Octobre 1917 – juillet 1918 – pharmacien de régiment
Les carnets sont interrompus de septembre 1916 à octobre 1917, et on sait par sa F.M. que l’auteur a été promu pharmacien aide-major de 2e classe (sous-lieutenant) au 8e zouave (Division Marocaine). Les mentions deviennent plus rapides, indiquant déplacements, relations de blessures de connaissances, attaques aériennes, résultats de pêche, statistiques de pertes, etc…
L’engagement du 8e zouave pour tenter d’endiguer les offensives allemandes du printemps 1918, ranime la tension dans les notations.

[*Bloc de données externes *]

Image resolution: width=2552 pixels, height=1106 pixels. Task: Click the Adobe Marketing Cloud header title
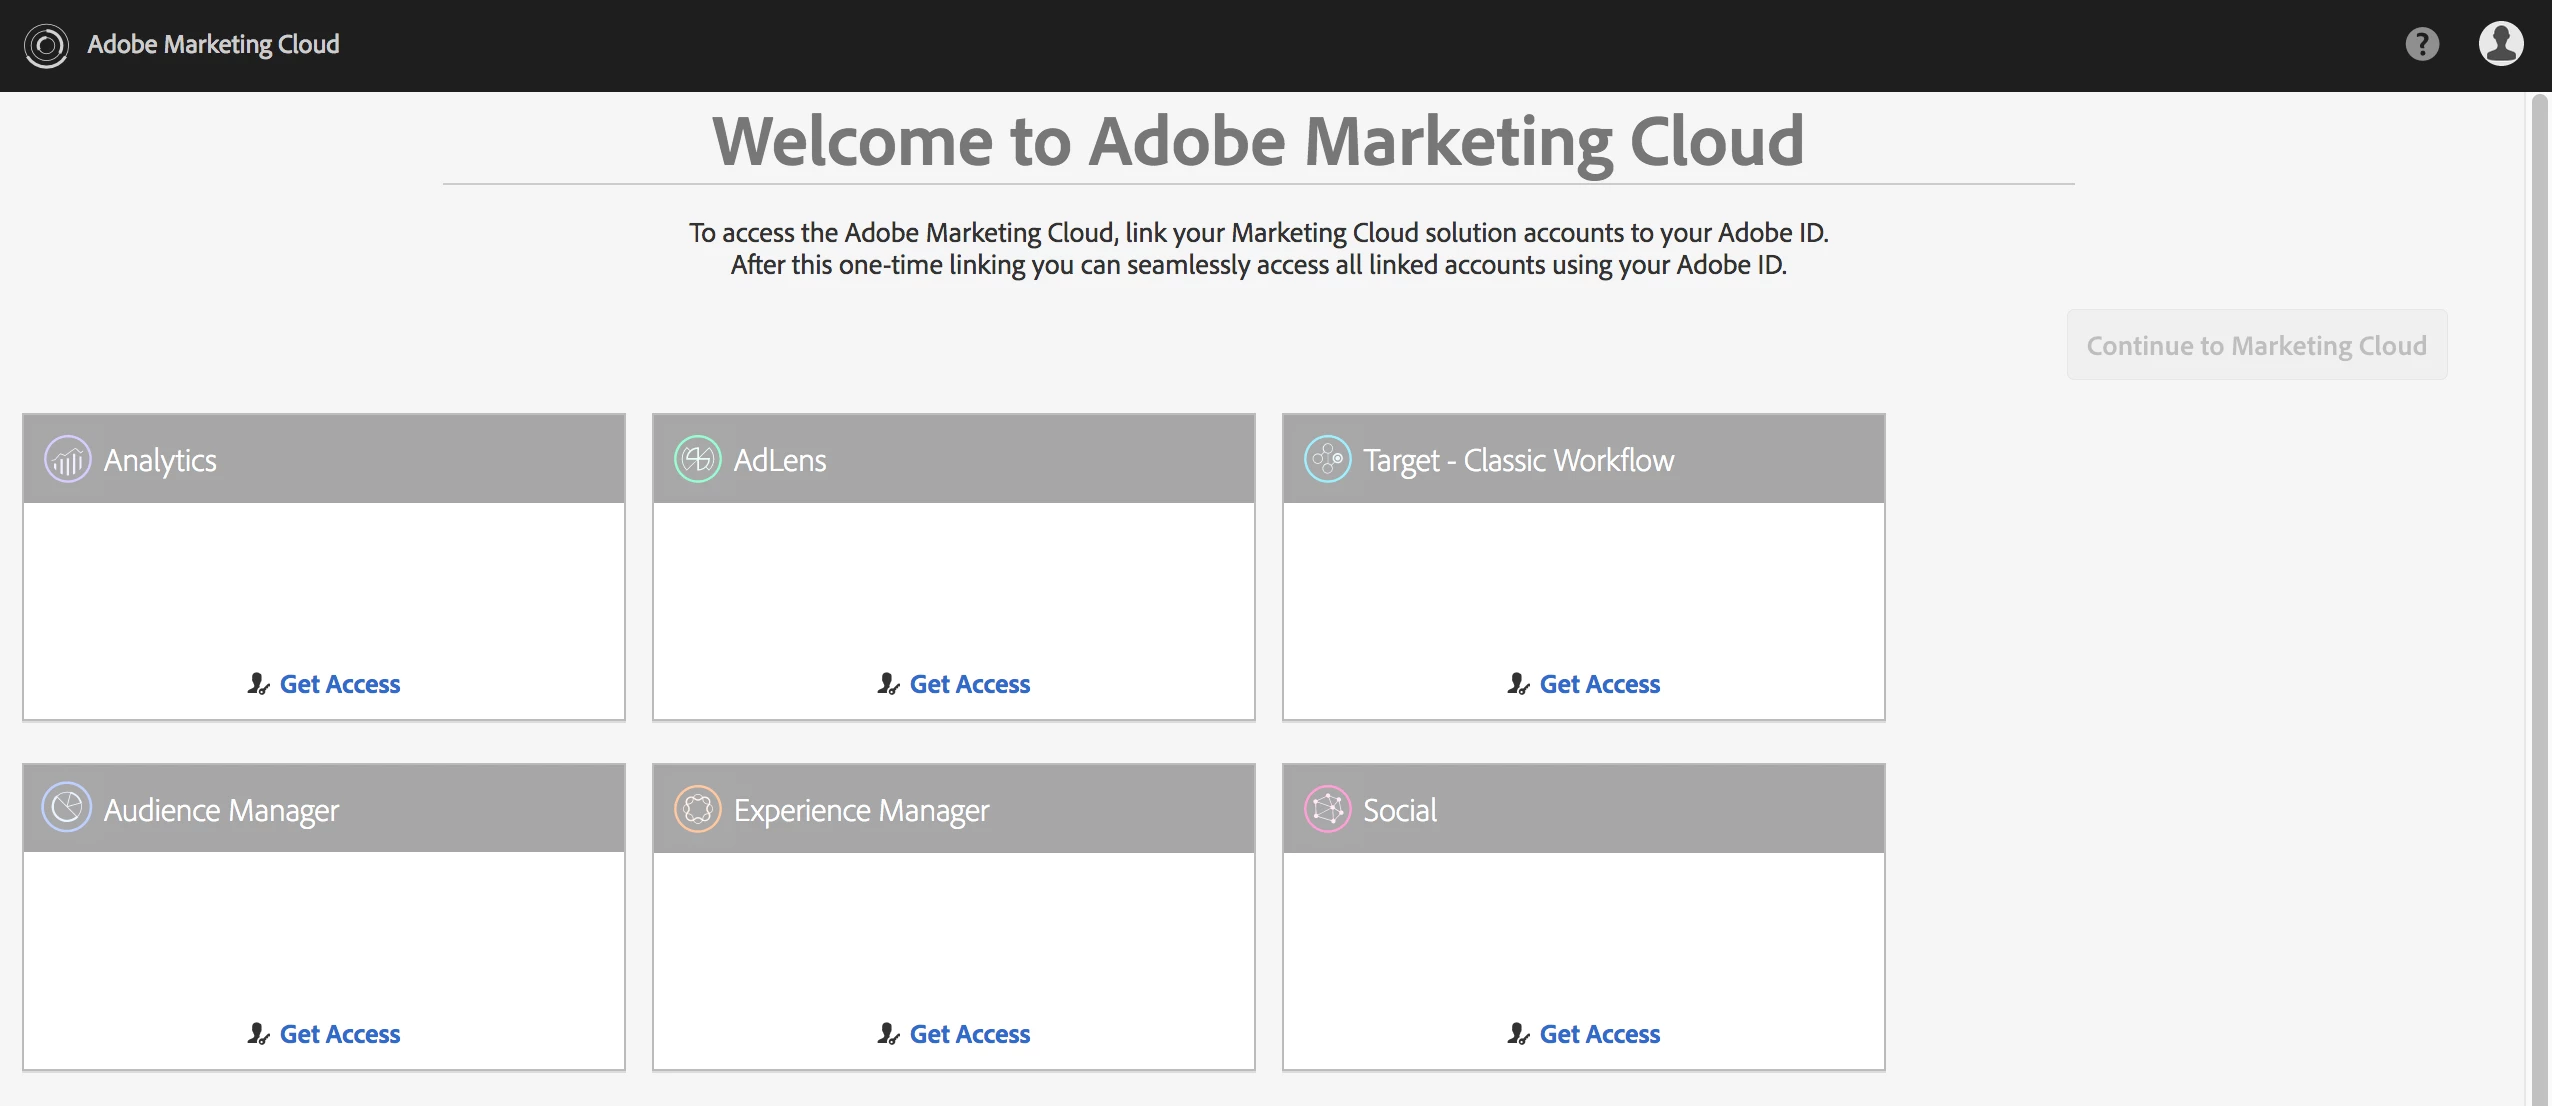tap(213, 45)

Son unité vient au secours des Anglais fin avril, dans le secteur de Villers-Bretonneux. (26 avril, p. 277) « À 4 heures, reçois l’ordre de rejoindre le poste de santé à Bois-Labbé. Très violente canonnade vers 5 heures. Pas mal de blessés par mitrailleuse. Nous sommes complètement assourdis par batterie anglaise voisine. Pas mal d’officiers touchés, Cadiot, Minard, Binder. Courtois arrive dans l’après-midi le cou traversé par une balle. Les tirailleurs auraient une grosse casse et ne tiennent pas le coup. Vu passer 2 tanks. L’un d’eux a déchargé deux blessés à la tête par balle ayant traversé les parois. »
L’auteur évoque ensuite les durs combats de la fin mai 1918, pour stopper l’avancée allemande du Chemin des Dames. Il participe aux combats de juillet 1918, mais les carnets s’arrêtent définitivement le 22 de ce mois. On sait qu’il est évacué gazé en septembre, mais pas s’il retourne en ligne avant l’Armistice : il sera plus tard pensionné (gazé) à 30%.
La partie la plus évocatrice de cet intéressant témoignage est donc celle qui concerne en 1915 la vie et la mort à l’intérieur d’une ambulance proche des lignes du Soissonais.